С тех пор как Наташе в нынешнее утро сказали о том, что князь Андрей тяжело ранен и едет с ними, она только в первую минуту много спрашивала о том, куда? как? опасно ли он ранен? и можно ли ей видеть его? Но после того как ей сказали, что видеть его ей нельзя, что он ранен тяжело, но что жизнь его не в опасности, она, очевидно, не поверив тому, что ей говорили, но убедившись, что сколько бы она ни говорила, ей будут отвечать одно и то же, перестала спрашивать и говорить. Всю дорогу с большими глазами, которые так знала и которых выражения так боялась графиня, Наташа сидела неподвижно в углу кареты и так же сидела теперь на лавке, на которую села. Что то она задумывала, что то она решала или уже решила в своем уме теперь, – это знала графиня, но что это такое было, она не знала, и это то страшило и мучило ее.
– Наташа, разденься, голубушка, ложись на мою постель. (Только графине одной была постелена постель на кровати; m me Schoss и обе барышни должны были спать на полу на сене.)
– Нет, мама, я лягу тут, на полу, – сердито сказала Наташа, подошла к окну и отворила его. Стон адъютанта из открытого окна послышался явственнее. Она высунула голову в сырой воздух ночи, и графиня видела, как тонкие плечи ее тряслись от рыданий и бились о раму. Наташа знала, что стонал не князь Андрей. Она знала, что князь Андрей лежал в той же связи, где они были, в другой избе через сени; но этот страшный неумолкавший стон заставил зарыдать ее. Графиня переглянулась с Соней.
– Ложись, голубушка, ложись, мой дружок, – сказала графиня, слегка дотрогиваясь рукой до плеча Наташи. – Ну, ложись же.
– Ах, да… Я сейчас, сейчас лягу, – сказала Наташа, поспешно раздеваясь и обрывая завязки юбок. Скинув платье и надев кофту, она, подвернув ноги, села на приготовленную на полу постель и, перекинув через плечо наперед свою недлинную тонкую косу, стала переплетать ее. Тонкие длинные привычные пальцы быстро, ловко разбирали, плели, завязывали косу. Голова Наташи привычным жестом поворачивалась то в одну, то в другую сторону, но глаза, лихорадочно открытые, неподвижно смотрели прямо. Когда ночной костюм был окончен, Наташа тихо опустилась на простыню, постланную на сено с края от двери.

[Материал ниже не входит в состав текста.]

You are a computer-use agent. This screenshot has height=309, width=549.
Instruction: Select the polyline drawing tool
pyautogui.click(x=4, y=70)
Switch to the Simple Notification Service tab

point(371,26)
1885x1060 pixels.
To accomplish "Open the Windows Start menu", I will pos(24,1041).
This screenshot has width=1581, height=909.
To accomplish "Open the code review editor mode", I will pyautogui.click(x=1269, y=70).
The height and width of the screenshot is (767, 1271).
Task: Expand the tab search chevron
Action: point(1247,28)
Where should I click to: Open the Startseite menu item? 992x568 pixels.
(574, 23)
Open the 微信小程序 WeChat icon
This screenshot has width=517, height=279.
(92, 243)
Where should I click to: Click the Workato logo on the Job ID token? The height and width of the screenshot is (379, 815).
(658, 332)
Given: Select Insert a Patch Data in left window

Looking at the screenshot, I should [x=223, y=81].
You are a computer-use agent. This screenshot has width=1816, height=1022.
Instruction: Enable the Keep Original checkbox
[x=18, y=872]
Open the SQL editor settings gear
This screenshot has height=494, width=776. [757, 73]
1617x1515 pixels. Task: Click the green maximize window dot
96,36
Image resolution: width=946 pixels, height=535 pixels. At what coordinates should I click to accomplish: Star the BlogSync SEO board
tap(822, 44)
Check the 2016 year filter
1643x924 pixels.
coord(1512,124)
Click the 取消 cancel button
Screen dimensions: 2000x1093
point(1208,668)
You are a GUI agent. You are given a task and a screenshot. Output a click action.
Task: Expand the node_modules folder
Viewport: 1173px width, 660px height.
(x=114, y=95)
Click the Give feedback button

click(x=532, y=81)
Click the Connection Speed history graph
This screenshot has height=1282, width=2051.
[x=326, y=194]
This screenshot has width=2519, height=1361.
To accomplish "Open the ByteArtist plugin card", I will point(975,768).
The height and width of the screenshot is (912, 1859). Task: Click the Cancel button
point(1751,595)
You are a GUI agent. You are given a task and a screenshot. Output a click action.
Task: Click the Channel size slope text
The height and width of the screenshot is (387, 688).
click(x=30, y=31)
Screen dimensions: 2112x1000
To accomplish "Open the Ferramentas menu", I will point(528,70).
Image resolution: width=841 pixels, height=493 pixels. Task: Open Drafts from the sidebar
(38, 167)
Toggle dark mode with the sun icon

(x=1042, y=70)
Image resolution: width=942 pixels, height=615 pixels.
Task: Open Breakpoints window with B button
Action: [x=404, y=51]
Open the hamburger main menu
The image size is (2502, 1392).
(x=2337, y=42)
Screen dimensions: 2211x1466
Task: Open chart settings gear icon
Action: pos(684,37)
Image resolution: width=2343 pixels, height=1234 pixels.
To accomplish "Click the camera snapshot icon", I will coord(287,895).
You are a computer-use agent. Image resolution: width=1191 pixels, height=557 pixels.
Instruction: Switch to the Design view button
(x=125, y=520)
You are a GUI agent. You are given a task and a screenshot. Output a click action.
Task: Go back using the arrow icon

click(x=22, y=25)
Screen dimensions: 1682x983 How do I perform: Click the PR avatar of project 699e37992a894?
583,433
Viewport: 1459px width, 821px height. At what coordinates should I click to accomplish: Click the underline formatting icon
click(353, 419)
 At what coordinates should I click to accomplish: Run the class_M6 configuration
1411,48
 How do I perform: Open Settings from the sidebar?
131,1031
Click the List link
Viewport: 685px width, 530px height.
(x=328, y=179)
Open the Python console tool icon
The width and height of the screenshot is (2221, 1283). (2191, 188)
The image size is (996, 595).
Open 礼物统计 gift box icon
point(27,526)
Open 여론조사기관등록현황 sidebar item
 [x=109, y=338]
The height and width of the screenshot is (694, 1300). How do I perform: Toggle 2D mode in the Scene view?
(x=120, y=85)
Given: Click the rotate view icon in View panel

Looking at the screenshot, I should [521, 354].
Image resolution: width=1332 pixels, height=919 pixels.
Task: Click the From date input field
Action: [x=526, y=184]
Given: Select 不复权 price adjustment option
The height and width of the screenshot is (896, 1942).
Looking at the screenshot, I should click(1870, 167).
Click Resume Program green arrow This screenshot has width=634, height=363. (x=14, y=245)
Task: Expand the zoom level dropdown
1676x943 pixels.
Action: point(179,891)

– Наташа, ты в середину ляг, – сказала Соня.
– Нет, я тут, – проговорила Наташа. – Да ложитесь же, – прибавила она с досадой. И она зарылась лицом в подушку.
Графиня, m me Schoss и Соня поспешно разделись и легли. Одна лампадка осталась в комнате. Но на дворе светлело от пожара Малых Мытищ за две версты, и гудели пьяные крики народа в кабаке, который разбили мамоновские казаки, на перекоске, на улице, и все слышался неумолкаемый стон адъютанта.
Долго прислушивалась Наташа к внутренним и внешним звукам, доносившимся до нее, и не шевелилась. Она слышала сначала молитву и вздохи матери, трещание под ней ее кровати, знакомый с свистом храп m me Schoss, тихое дыханье Сони. Потом графиня окликнула Наташу. Наташа не отвечала ей.
– Кажется, спит, мама, – тихо отвечала Соня. Графиня, помолчав немного, окликнула еще раз, но уже никто ей не откликнулся.
Скоро после этого Наташа услышала ровное дыхание матери. Наташа не шевелилась, несмотря на то, что ее маленькая босая нога, выбившись из под одеяла, зябла на голом полу.
Как бы празднуя победу над всеми, в щели закричал сверчок. Пропел петух далеко, откликнулись близкие. В кабаке затихли крики, только слышался тот же стой адъютанта. Наташа приподнялась.
– Соня? ты спишь? Мама? – прошептала она. Никто не ответил. Наташа медленно и осторожно встала, перекрестилась и ступила осторожно узкой и гибкой босой ступней на грязный холодный пол. Скрипнула половица. Она, быстро перебирая ногами, пробежала, как котенок, несколько шагов и взялась за холодную скобку двери.